#### SELECTED TEXT
#####

IBM Cloud Docs
Ingestion parameters supported in ibm-lh utility

Ingestion parameters supported in ibm-lh utility

Ingesting data files from S3 or local location into IBM® watsonx.data is done by using ibm-lh utility. The parameters that are supported in the ibm-lh utility are described in this topic.

Before you begin:

Set the mandatory environment variable for ENABLED_INGEST_MODE before starting an ingestion job. Based on the ingestion mode, specify appropriate value for the variable. Following is an example for Spark.

export ENABLED_INGEST_MODE=SPARK

The following ingestion modes are supported:

  • PRESTO
  • SPARK_LEGACY
  • SPARK

SPARK is the default mode.

Sample scripts and config file templates are available for CLI ingestion commands in the /Ingestion-Examples/ folder in the ibm-lh tool container. To access the example scripts and config files, run the following command:

  1. Run ./ibm-lh data-copy --interactive to enter the container in interactive mode.
  2. Run cd /Ingestion-Examples/ to access the example scripts and config files.

Parameters and variables

The ibm-lh utility supports various parameters and variables that can be invoked by the ibm-lh data-copy command. The following tables lists the parameters and the corresponding details.

#####

#### RECORD EXCERPTS
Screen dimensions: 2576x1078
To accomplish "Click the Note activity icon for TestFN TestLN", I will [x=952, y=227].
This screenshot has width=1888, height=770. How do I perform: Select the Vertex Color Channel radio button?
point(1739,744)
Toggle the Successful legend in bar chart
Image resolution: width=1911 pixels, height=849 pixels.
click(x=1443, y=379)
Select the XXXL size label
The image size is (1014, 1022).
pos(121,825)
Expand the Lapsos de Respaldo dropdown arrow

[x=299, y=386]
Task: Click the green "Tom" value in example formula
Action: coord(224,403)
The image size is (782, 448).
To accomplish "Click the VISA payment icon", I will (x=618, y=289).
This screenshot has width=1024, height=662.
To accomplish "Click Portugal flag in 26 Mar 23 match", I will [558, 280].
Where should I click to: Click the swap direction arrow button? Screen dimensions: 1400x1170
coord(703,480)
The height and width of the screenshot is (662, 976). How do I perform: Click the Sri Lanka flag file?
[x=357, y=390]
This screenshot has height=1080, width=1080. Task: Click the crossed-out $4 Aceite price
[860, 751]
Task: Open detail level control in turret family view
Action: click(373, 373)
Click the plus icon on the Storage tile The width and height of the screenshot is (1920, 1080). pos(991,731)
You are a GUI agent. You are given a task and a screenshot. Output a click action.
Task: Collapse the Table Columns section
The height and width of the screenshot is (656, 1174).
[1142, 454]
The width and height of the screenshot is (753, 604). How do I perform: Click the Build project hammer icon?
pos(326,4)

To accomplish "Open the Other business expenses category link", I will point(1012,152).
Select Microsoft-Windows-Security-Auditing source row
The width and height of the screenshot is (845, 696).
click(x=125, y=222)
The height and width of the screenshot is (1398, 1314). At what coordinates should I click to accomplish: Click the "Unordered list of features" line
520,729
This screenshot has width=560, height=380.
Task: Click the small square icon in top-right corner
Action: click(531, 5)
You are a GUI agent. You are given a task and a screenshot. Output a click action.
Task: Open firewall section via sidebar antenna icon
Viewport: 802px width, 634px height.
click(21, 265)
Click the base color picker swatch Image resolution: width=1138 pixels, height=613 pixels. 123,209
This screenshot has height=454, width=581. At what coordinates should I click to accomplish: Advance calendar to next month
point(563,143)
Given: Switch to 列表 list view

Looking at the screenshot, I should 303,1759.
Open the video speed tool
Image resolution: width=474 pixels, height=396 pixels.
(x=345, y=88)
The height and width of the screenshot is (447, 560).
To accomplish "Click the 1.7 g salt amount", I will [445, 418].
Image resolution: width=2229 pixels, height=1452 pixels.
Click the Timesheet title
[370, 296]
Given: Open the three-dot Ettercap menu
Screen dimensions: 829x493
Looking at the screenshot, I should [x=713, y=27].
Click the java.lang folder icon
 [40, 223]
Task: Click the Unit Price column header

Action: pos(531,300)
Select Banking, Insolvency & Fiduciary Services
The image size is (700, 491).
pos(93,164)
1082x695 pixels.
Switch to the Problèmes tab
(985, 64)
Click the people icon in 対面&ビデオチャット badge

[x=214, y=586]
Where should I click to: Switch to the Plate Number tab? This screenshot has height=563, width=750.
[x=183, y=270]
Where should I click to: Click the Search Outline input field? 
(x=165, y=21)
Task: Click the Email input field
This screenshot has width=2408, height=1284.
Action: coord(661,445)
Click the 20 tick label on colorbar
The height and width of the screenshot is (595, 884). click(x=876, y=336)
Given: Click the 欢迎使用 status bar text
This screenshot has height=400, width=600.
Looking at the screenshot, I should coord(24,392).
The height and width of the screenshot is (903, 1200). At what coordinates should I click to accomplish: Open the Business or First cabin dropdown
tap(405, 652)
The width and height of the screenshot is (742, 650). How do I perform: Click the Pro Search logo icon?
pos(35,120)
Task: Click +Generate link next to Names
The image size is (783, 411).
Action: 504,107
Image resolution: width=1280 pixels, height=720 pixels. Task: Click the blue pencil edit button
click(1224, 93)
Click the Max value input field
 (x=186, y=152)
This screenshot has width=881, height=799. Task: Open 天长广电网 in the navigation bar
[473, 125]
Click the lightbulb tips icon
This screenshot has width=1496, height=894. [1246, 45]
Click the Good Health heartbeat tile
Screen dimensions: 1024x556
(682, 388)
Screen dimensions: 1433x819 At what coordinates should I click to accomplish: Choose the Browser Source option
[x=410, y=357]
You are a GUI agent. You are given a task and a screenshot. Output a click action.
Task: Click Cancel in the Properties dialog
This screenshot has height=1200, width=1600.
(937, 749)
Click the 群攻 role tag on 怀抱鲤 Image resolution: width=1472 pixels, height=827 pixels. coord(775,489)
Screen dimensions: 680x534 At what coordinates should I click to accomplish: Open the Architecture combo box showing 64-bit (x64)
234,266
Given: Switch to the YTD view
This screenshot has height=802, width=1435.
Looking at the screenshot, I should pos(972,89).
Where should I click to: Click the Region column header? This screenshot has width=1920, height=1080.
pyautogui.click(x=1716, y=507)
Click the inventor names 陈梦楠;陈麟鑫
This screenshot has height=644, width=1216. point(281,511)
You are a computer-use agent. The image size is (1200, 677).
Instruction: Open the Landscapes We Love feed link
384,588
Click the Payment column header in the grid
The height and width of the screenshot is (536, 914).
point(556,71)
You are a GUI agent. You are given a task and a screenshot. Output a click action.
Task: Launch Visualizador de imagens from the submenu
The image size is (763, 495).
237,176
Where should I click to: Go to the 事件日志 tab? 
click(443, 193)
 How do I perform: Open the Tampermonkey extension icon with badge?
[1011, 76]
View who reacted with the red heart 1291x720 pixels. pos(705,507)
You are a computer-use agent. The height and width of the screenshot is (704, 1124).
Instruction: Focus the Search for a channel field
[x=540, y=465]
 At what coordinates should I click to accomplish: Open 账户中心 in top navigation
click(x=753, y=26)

#####

#### INSTRUCTIONS TO FOLLOW
In the text on ibm-lh ingestion parameters, which ingestion mode is the default?

#### EXERCISE SOLUTION
SPARK is the default mode.